FitWork — Overview
Sedentary lifestyle is now a leading cause of death, particularly concerning for those of us who have a desk job. Our goal at Local FitWork is to encourage office workers to be healthier, happier and more energetic by reducing static sitting time. We call this new movement FitWork.

What Is FitWorking?
FitWorking is the idea that just because we have a desk job, it doesn’t mean we have to be sitting all day long. Hitting the gym after many hours of inactivity will not negate the negative impact of sedentary life. Instead, we can design our office in such a way, that we are encouraged to be more active while working.
We don’t really have to move all the time, but just enough to prevent stiffness and poor blood circulation. Even sitting itself doesn’t have to be a static action – replacing the standard desk with a floor desk for just an hour or two, can give us the opportunity to stretch and change position much often, while sitting.

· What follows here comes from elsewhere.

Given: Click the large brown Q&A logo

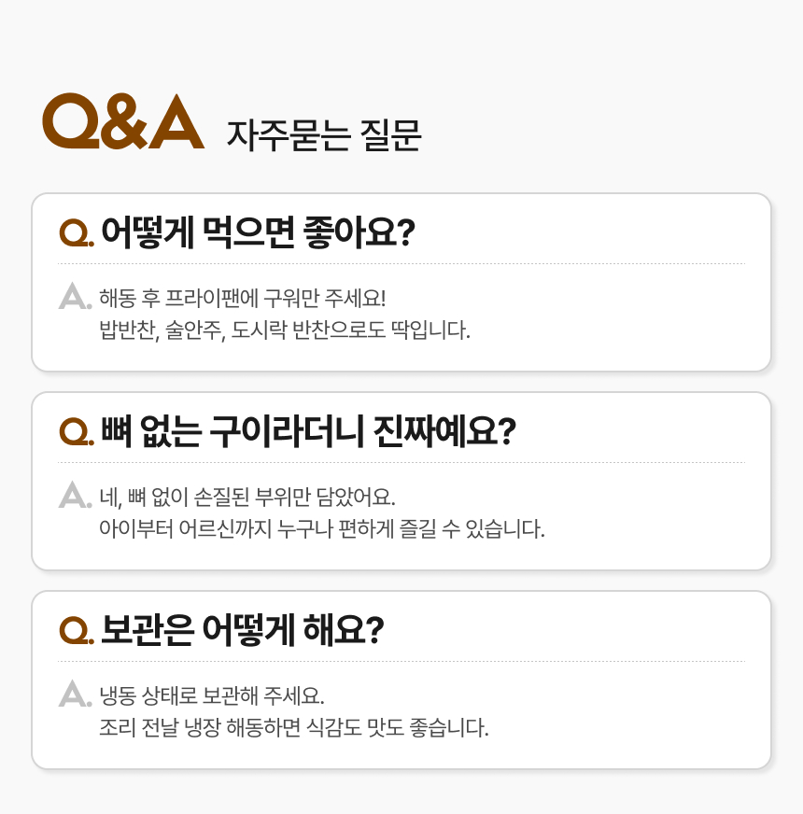Looking at the screenshot, I should (x=123, y=121).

8 hours of working doesn’t have to be 8 hours of sitting

Principles of FitWorking
We have been practicing FitWorking for a few years now. Based on our experience, we have established the following core principles:
- Ergonomic is good. But not all day long.
While office ergonomics play an important part of muscular skeletal health and pain prevention, they aim to find the “perfect” position and encourage office workers to stay in this position for a prolonging period of time. While the perfect posture is better then a bad posture, movement is crucial for preventing stiffness, maintaining joint health and muscle function. - Accidental workout can take you long way.

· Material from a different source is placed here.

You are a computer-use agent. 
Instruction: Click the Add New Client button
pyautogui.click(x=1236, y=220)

While a solid gym workout can make you stronger over time, you will be surprised how far can small daily strengthening movements can take you. Take a pull-ups for example. Mounting a bar on top of my bathroom door prompted me to to try to do a pull-up each time I would visit the room. At first I couldn’t even hang for more then few seconds. An 2 years later I can perform multiple pull-ups with a good form and I didn’t even feel when it happened! - Floor is your friend.
Sitting on the floor encourages better posture by promoting a natural spinal alignment and engaging the core muscles. This seated position can improve flexibility in the hips, knees, and ankles over time, fostering greater joint mobility. Additionally, a floor desk creates a minimalist, space-saving solution, which cultivates a sense of simplicity and tranquility, echoing the Zen principles often associated with Japanese decor.
Standing is good. But not all day long.Small steps.


- Standing is good. But not all day long.
Prolonging standing static places excessive strain on certain muscles, particularly in the lower back, hips, and legs, leading to stiffness and discomfort. Reduced blood flow from standing still can increasing the risk of varicose veins. Incorporating movement, shifting positions frequently and alternating between sitting and standing is crucial. - Small steps is better then no steps.
Getting 10k steps a day is a great goal, but hybrid work can make it challenging. A quick walk before or after work can boost both physical health and mental clarity. While tools like walking pads or desk ellipticals aren’t a substitute for a park jog, they help keep you moving during the day. Every step adds up, and you’ll be surprised at your progress—definitely better than sitting all day!